There are Coding Standards which can be found in the wiki which we got from our predecessors and have maintained and used to make creating constistent code a bit easier and we encourage you to keep using them.

Take a look at Issue #75 to get an overview of what features may be missing and some ideas for features that could be nice to implement.

The test base is very comprehensive for some chart types and almost non-existent for some others and could also be a good place to start and get to know the legacy project. Below you will get a short introduction into the most important features to get you started as well.

Installation

First install metacello using this guide. Then run the following in a workspace in your Squeak image. This will install only required packages.

Metacello new
  baseline: 'StatisticsWorkbench';
  repository: 'github://hpi-swa-teaching/StatisticsWorkbench:dev/packages';
  load.

If you want to install every package (including Tests and Examples), run the following in your workspace:

Metacello new
  baseline: 'StatisticsWorkbench';
  repository: 'github://hpi-swa-teaching/StatisticsWorkbench:dev/packages';
  load: #('all').

After that you are good to go.

Usage

We created multiple examples, in order to get you started with the existing project. You can find them in the StatisticsWorkbench-Examples package. They can be used by calling:

<ExampleName> open.

E.g.

SWCreateNamedChartExample open.

Feel free to take a look at the open method of each example to see how creating data or diagrams works.

There are now several different ways to create datasets, each of which has its own example

SWDataFrom<...>Example

E.g.

SWDataFromStringExample open.

Data can be created from seperate collections, from a collection of single datapoints or from a string, which is the way it initially was implemented and which we have slowly been phasing out in favor of using squeak internal data types to create data:

data := SWDataLabeled fromXValues: {1 . 2 . 3 . 4} versusYValues: {22 . 23 . 15 . 6} withLabels: {'one' . 'two' . 'three' . 'four'}.

labeledData := SWDataLabeled fromDataPointCollections: #(#(1 1 'one') #(2 1 'two') #(3 3 'three') #(4 1 'four')).

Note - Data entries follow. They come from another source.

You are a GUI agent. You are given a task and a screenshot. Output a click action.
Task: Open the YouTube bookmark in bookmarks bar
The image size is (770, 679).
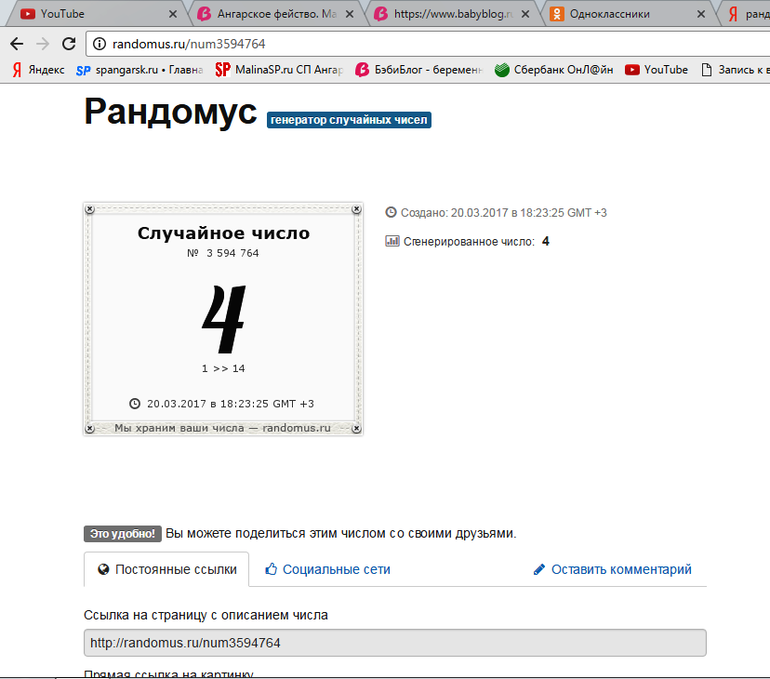coord(656,70)
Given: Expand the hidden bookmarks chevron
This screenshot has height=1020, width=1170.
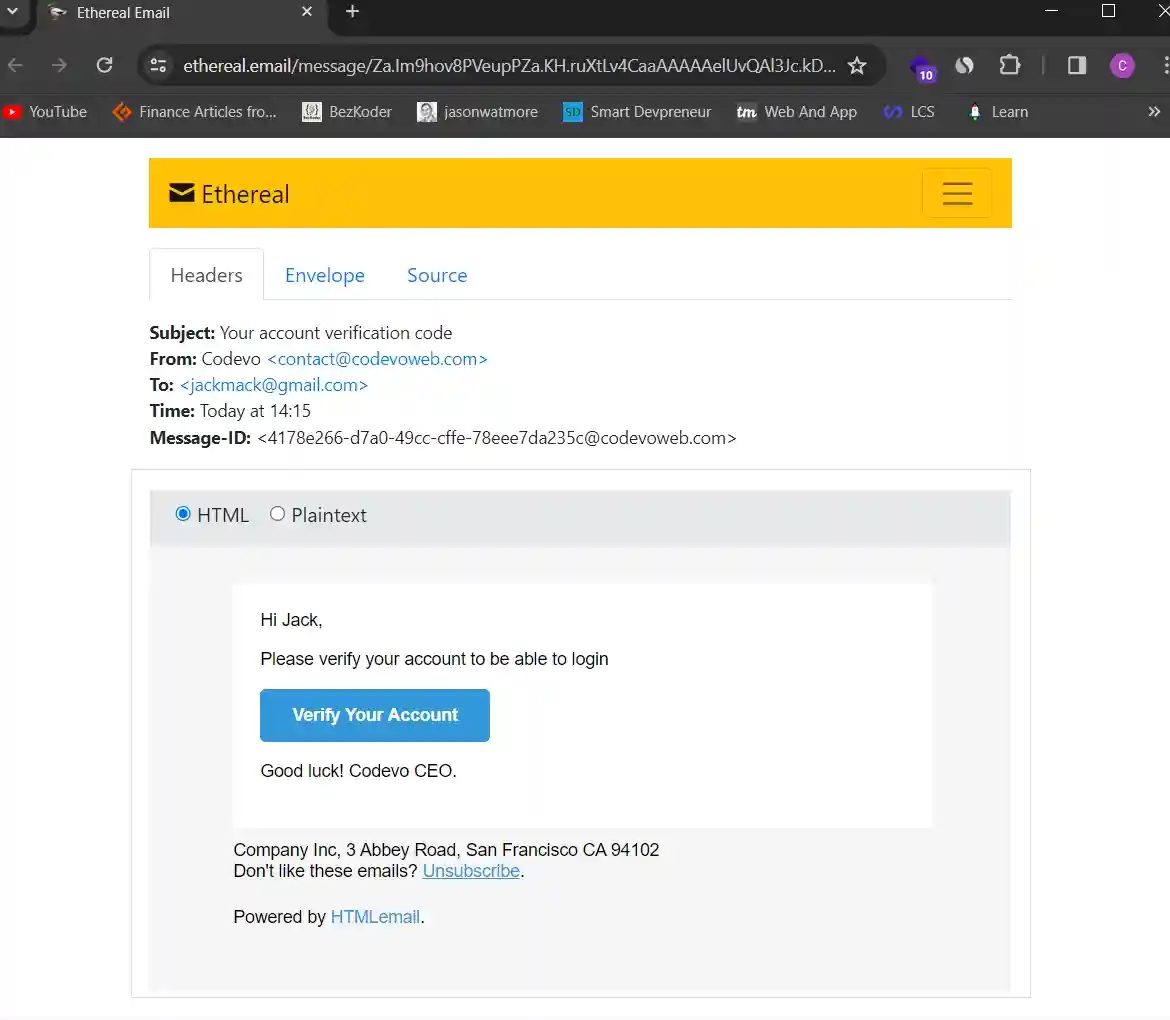Looking at the screenshot, I should 1155,112.
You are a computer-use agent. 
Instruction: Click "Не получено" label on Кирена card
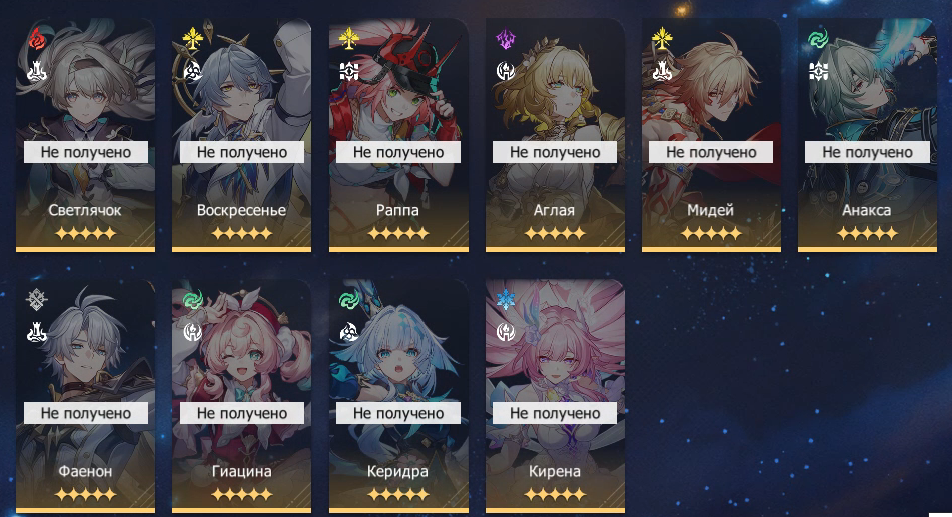coord(555,413)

unlabeledData := SWDataUnlabeled fromDataPointCollections: #(#(0 2) #(1 1) #(2 1) #(3 3) #(4 0)).

Labels can also be added to an unlabeled data object afterwards:

data setLabels: {'one' . 'two' . 'three' . 'four'}.

Then, you can set the dimensions in order to label the X and Y axes:

data setAllDimensionNames: #('City' 'PopulationInThousands').

Afterwards you can visualize it using Line-/Bar-/Pie-Charts or Scatterplots:

graph := SWDiagram new visualize: data with: SWBarChart.
graph := SWDiagram new visualize: data with: SWLineChart.
graph := SWDiagram new visualize: data with: SWPieChart.
graph := SWDiagram new visualize: data with: SWScatterPlot.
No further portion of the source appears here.